The answer must be every line from the entries below that includes "agent".

Dataset items:
• • • •

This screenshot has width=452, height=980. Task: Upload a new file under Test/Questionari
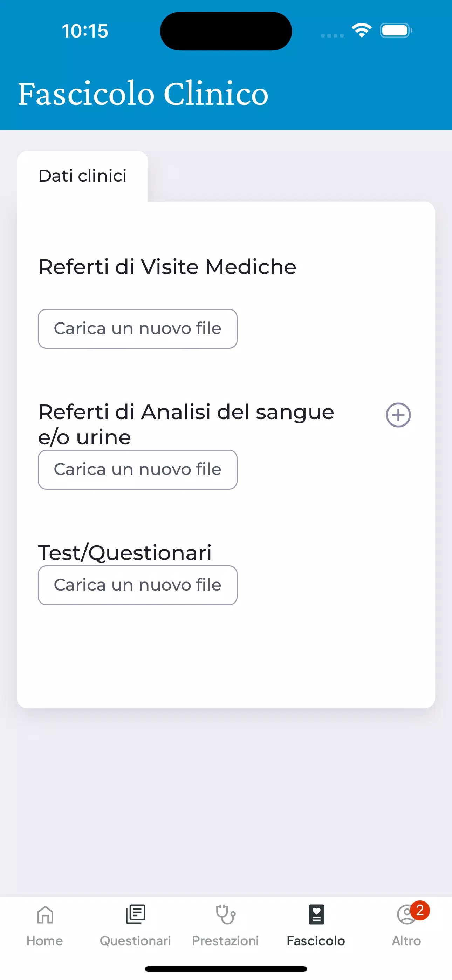tap(138, 585)
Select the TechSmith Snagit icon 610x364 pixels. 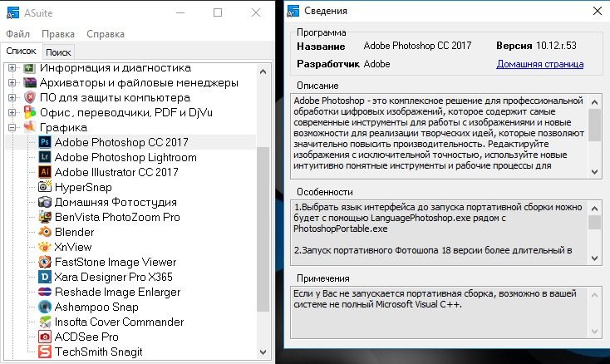45,352
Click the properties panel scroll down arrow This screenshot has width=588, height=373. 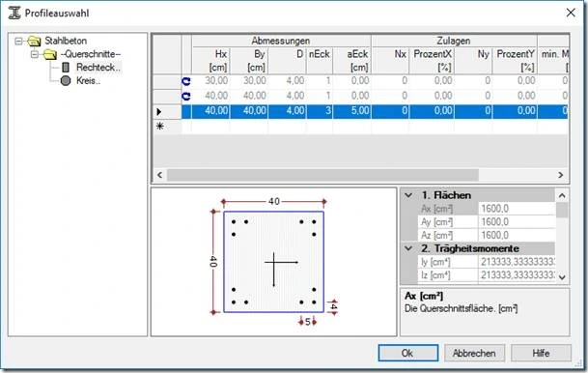562,277
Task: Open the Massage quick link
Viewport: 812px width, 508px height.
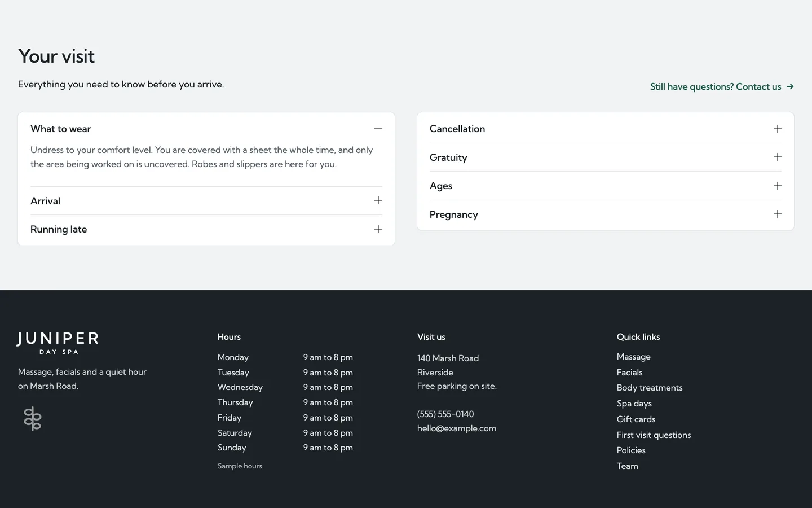Action: coord(634,357)
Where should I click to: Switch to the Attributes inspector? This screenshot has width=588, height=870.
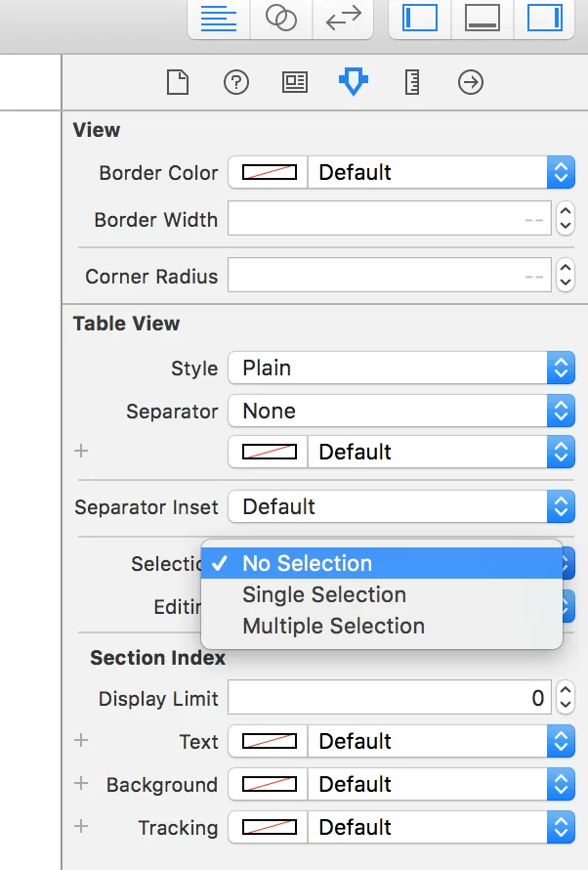(353, 83)
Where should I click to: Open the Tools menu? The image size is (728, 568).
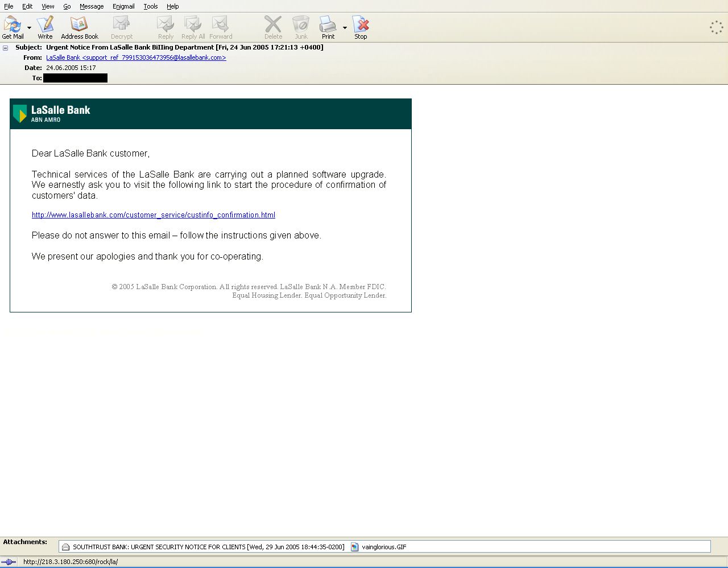coord(151,6)
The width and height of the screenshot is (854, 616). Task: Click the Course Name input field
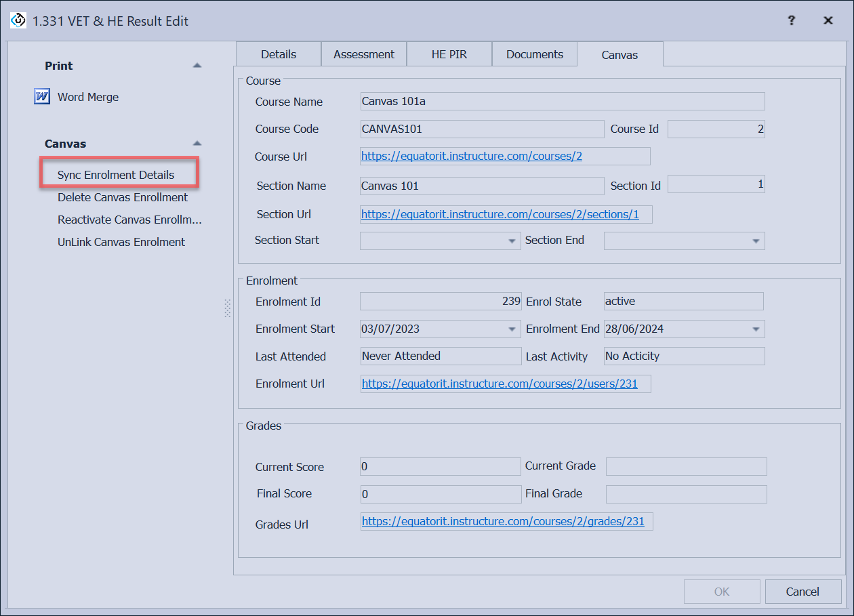pos(562,102)
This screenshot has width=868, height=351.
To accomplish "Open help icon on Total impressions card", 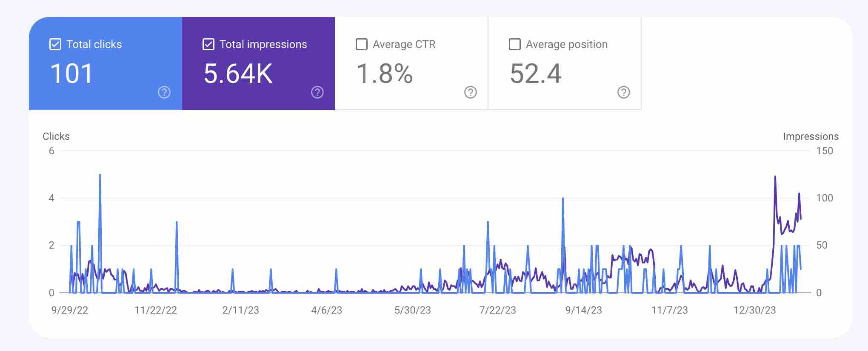I will click(317, 92).
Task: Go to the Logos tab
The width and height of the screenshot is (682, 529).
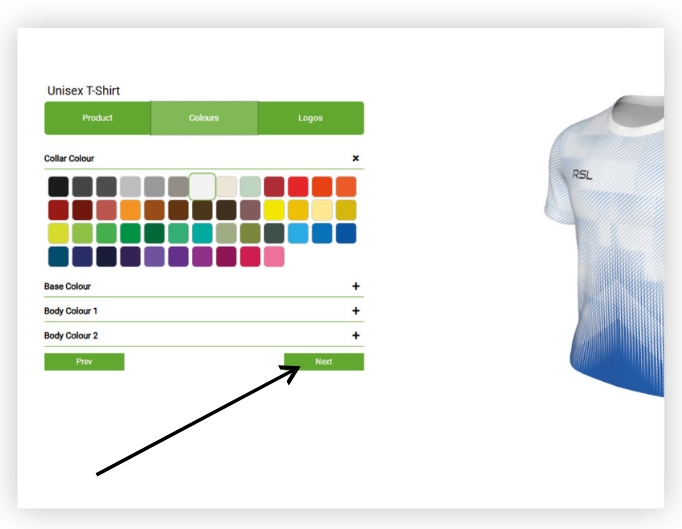Action: (x=311, y=118)
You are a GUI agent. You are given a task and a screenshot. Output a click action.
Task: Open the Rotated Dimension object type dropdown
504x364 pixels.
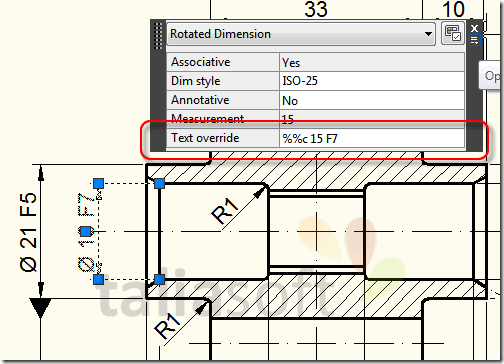click(x=301, y=34)
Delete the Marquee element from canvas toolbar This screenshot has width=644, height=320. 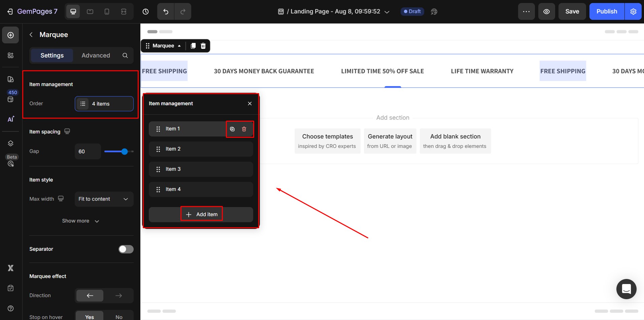tap(203, 46)
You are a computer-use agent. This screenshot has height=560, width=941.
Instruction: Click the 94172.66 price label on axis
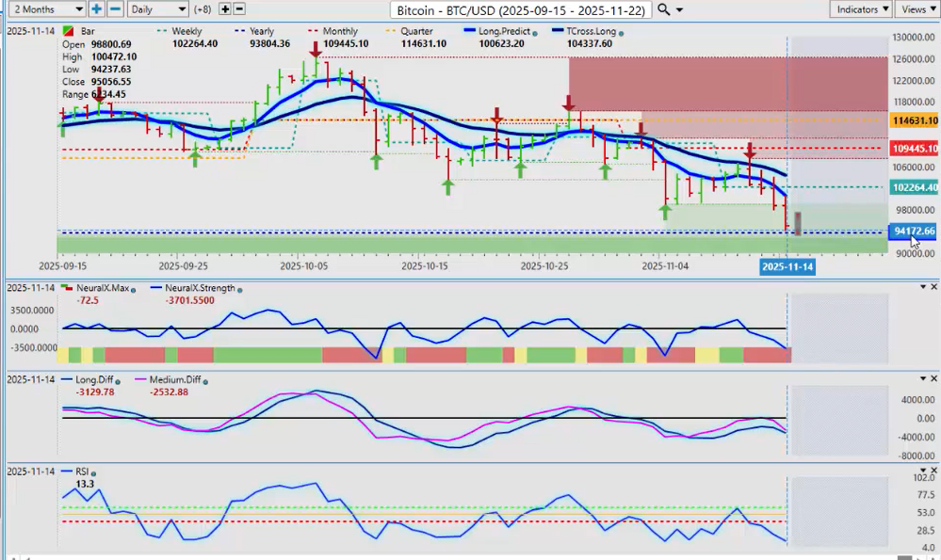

• • • •

Answer to this task:
You are a GUI agent. You are given a task and a screenshot. Output a click action.
You are a computer-use agent. This screenshot has height=560, width=941.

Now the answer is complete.